Start of Dataset

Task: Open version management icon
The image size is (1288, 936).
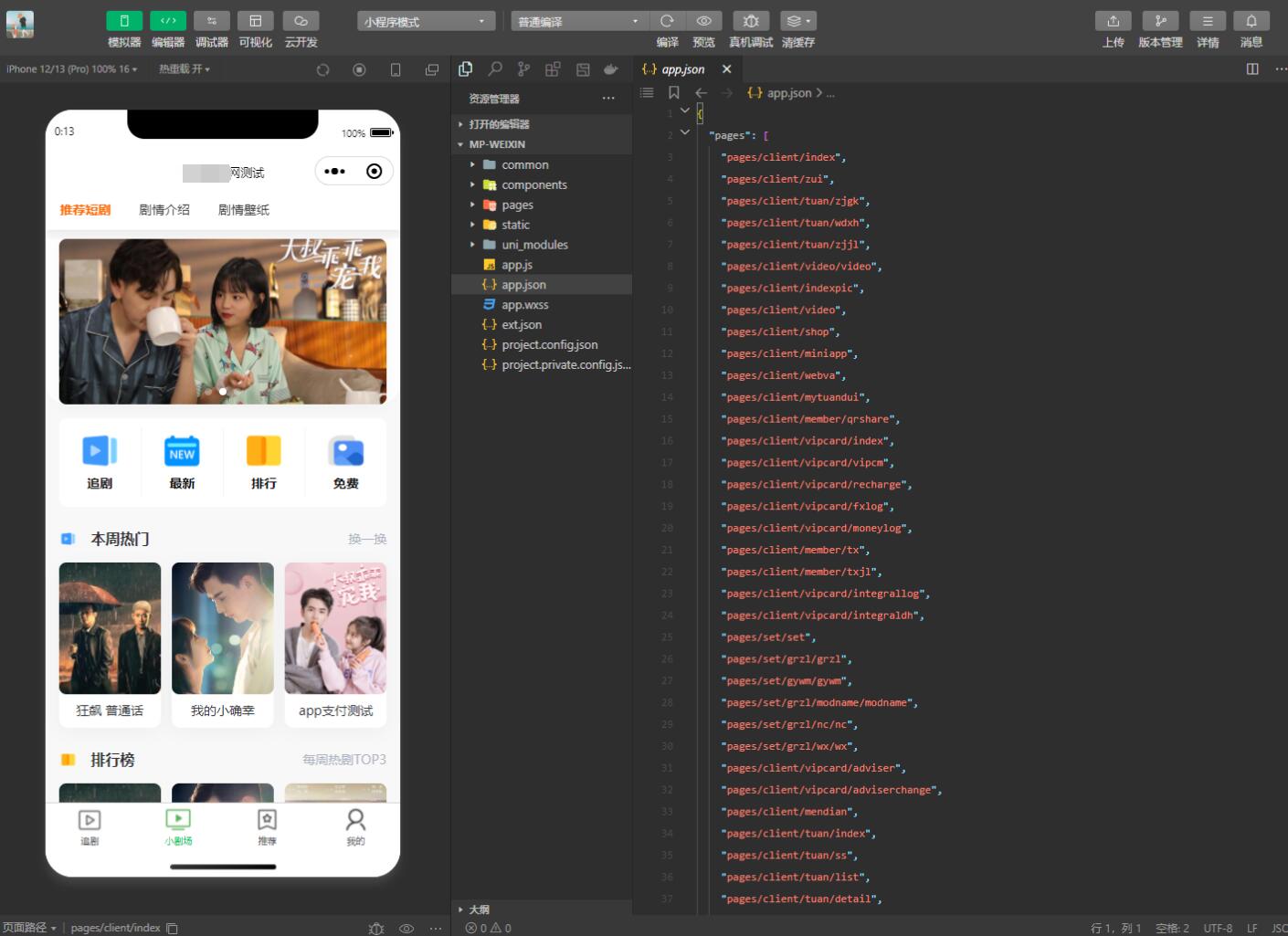Action: click(x=1160, y=21)
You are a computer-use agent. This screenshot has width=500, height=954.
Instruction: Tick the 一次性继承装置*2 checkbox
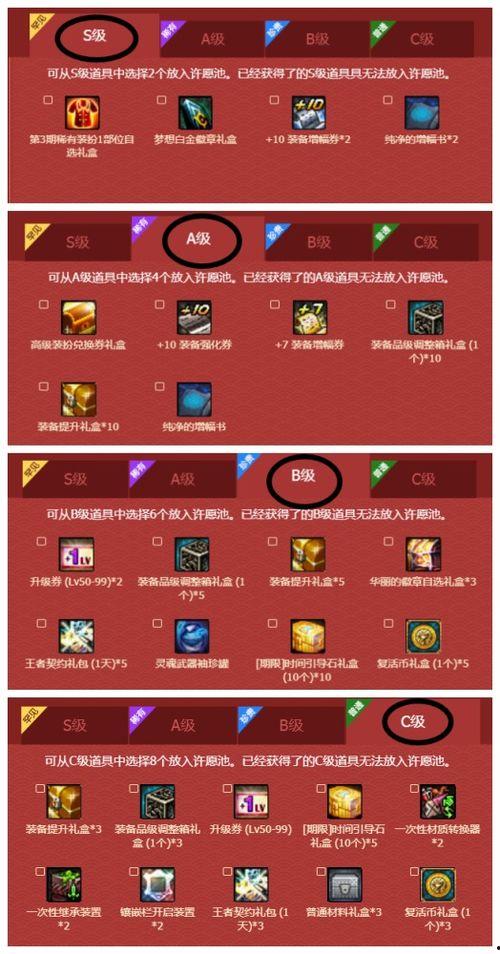click(40, 872)
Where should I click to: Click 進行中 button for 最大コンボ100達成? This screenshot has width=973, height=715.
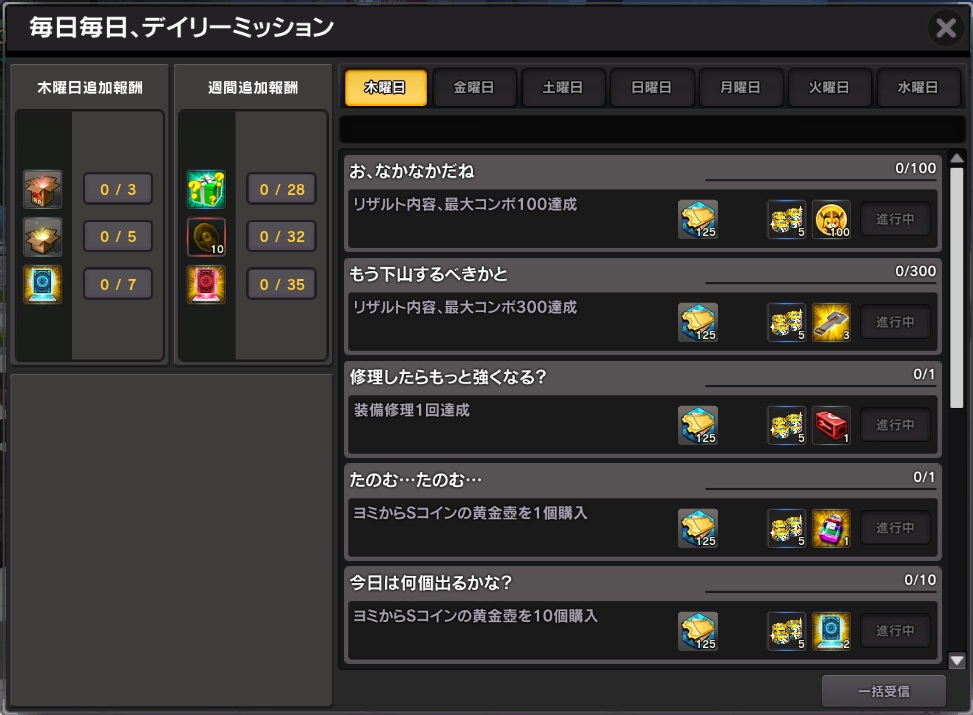coord(895,219)
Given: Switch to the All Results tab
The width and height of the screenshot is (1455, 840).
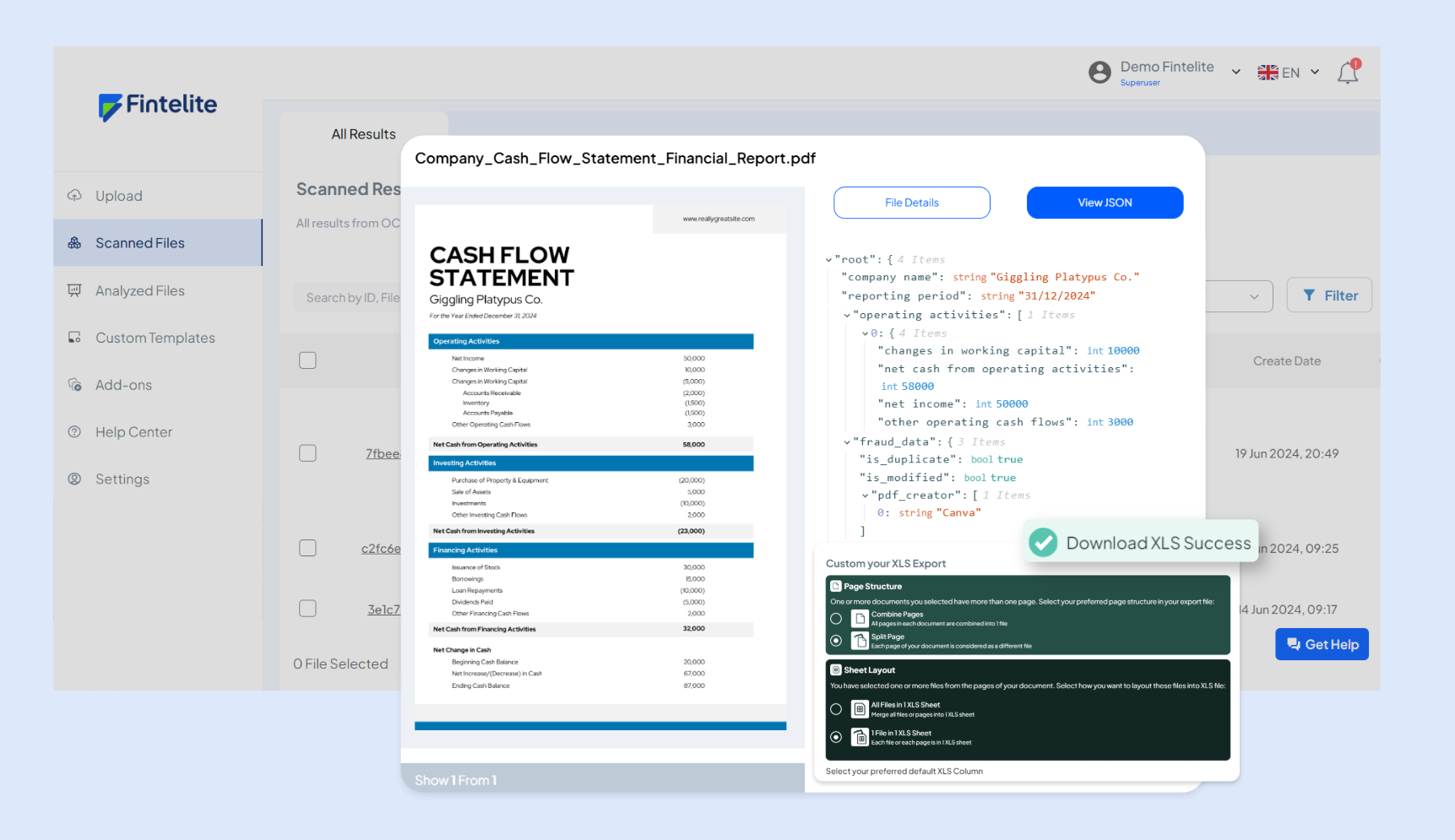Looking at the screenshot, I should (363, 134).
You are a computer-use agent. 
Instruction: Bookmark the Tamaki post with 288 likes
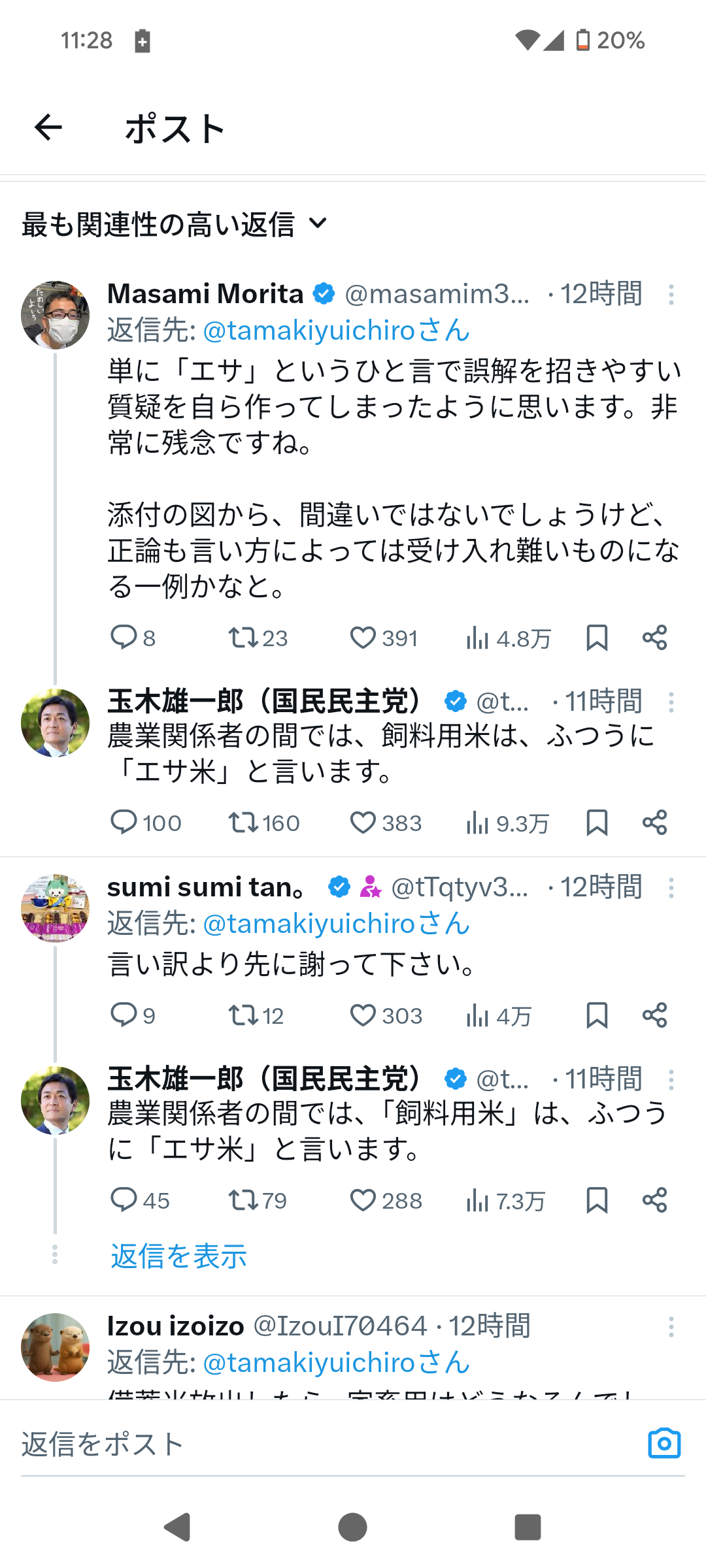597,1200
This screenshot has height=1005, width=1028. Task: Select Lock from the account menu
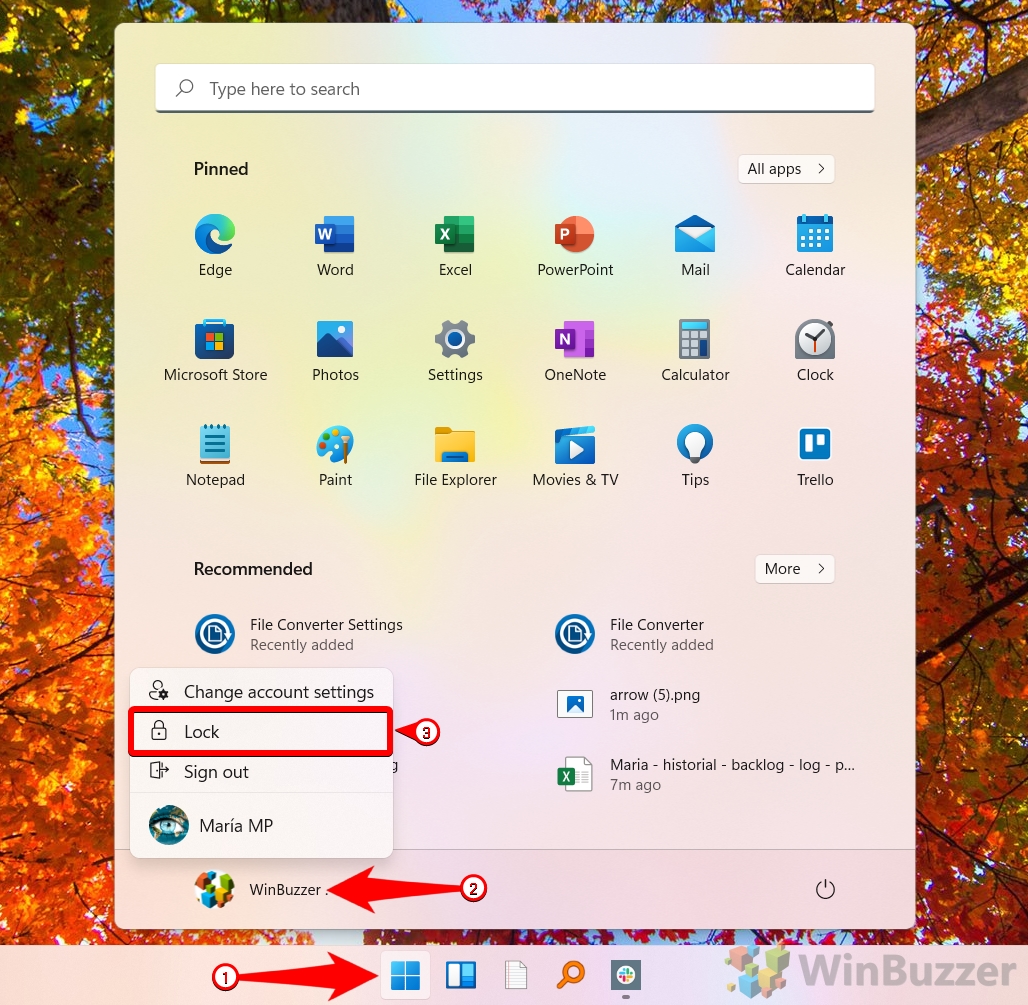[260, 731]
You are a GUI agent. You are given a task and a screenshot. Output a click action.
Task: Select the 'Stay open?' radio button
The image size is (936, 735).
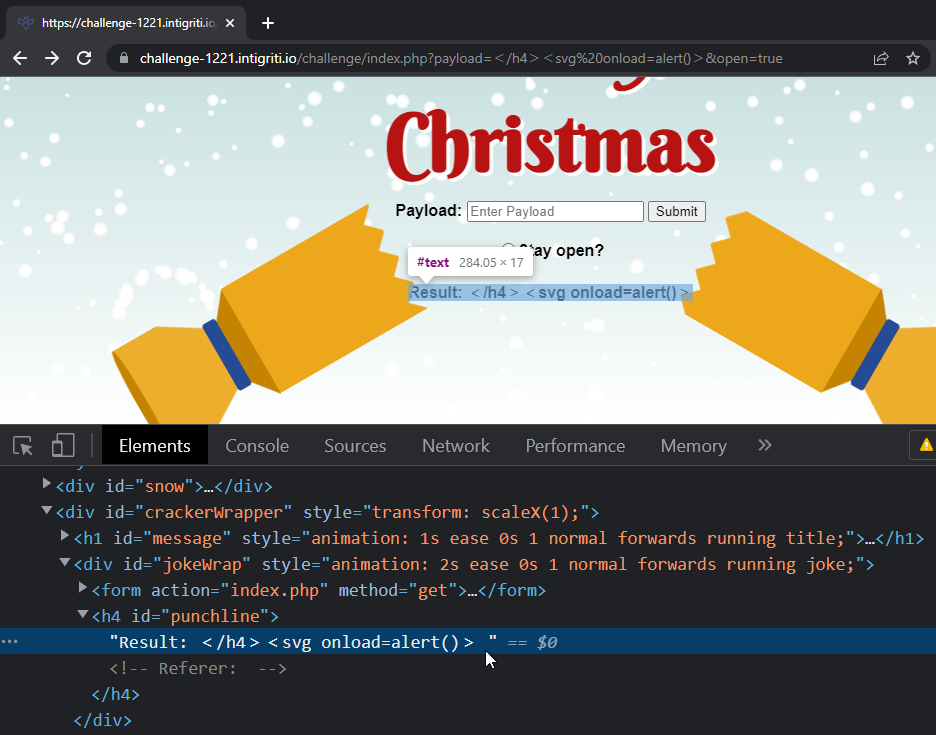pyautogui.click(x=508, y=250)
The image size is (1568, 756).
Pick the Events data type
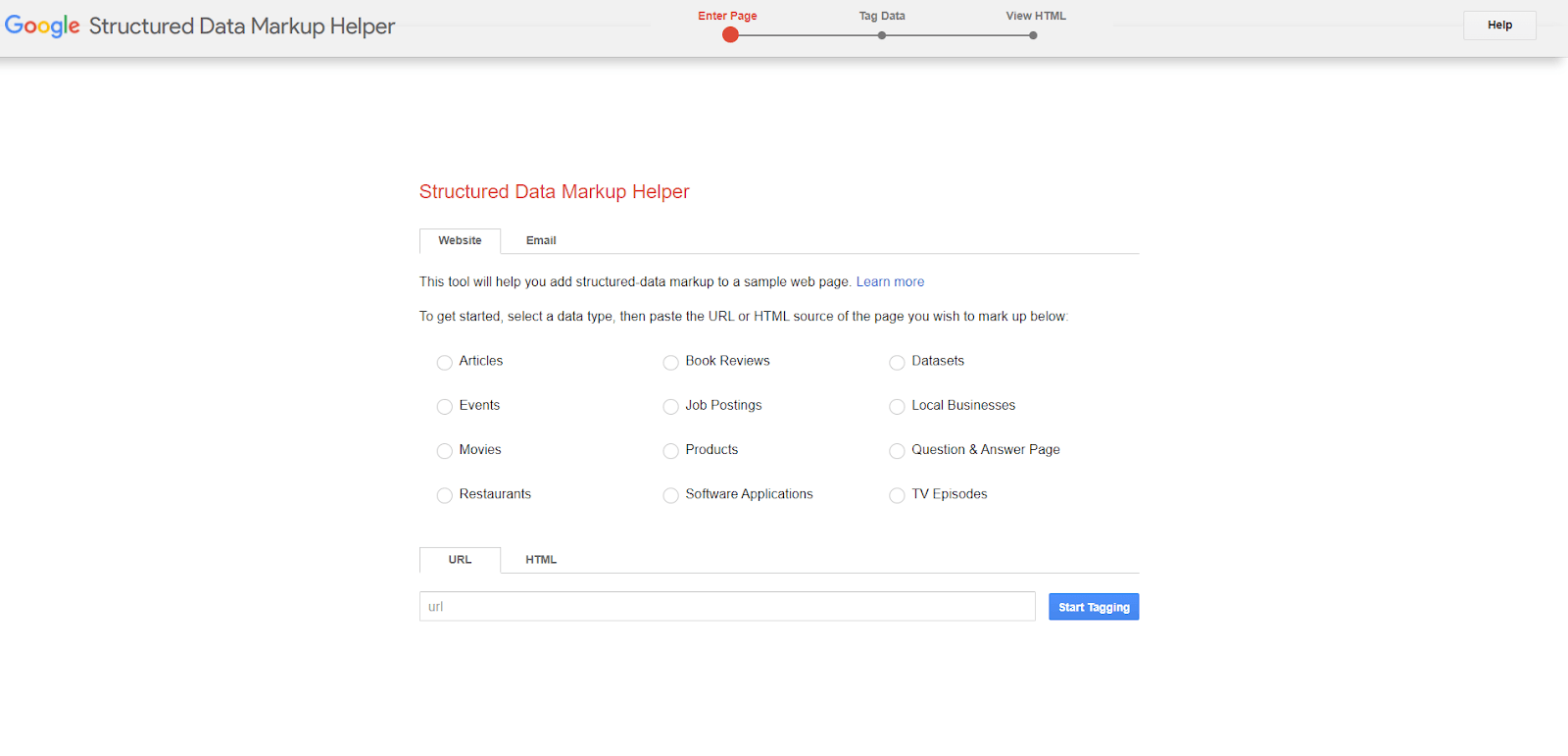point(445,407)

End of Dataset

### Brief
Gather every line above that contains the string "height", and copy each of those lines out in full.

### Solution to this problem
You are a computer-use agent. This screenshot has width=500, height=954.
Where should I click to: Click 進行中 button for 最大コンボ100達成? This screenshot has width=973, height=715.
The width and height of the screenshot is (1455, 840).
This screenshot has height=1005, width=1028. Task: Select Lock from the account menu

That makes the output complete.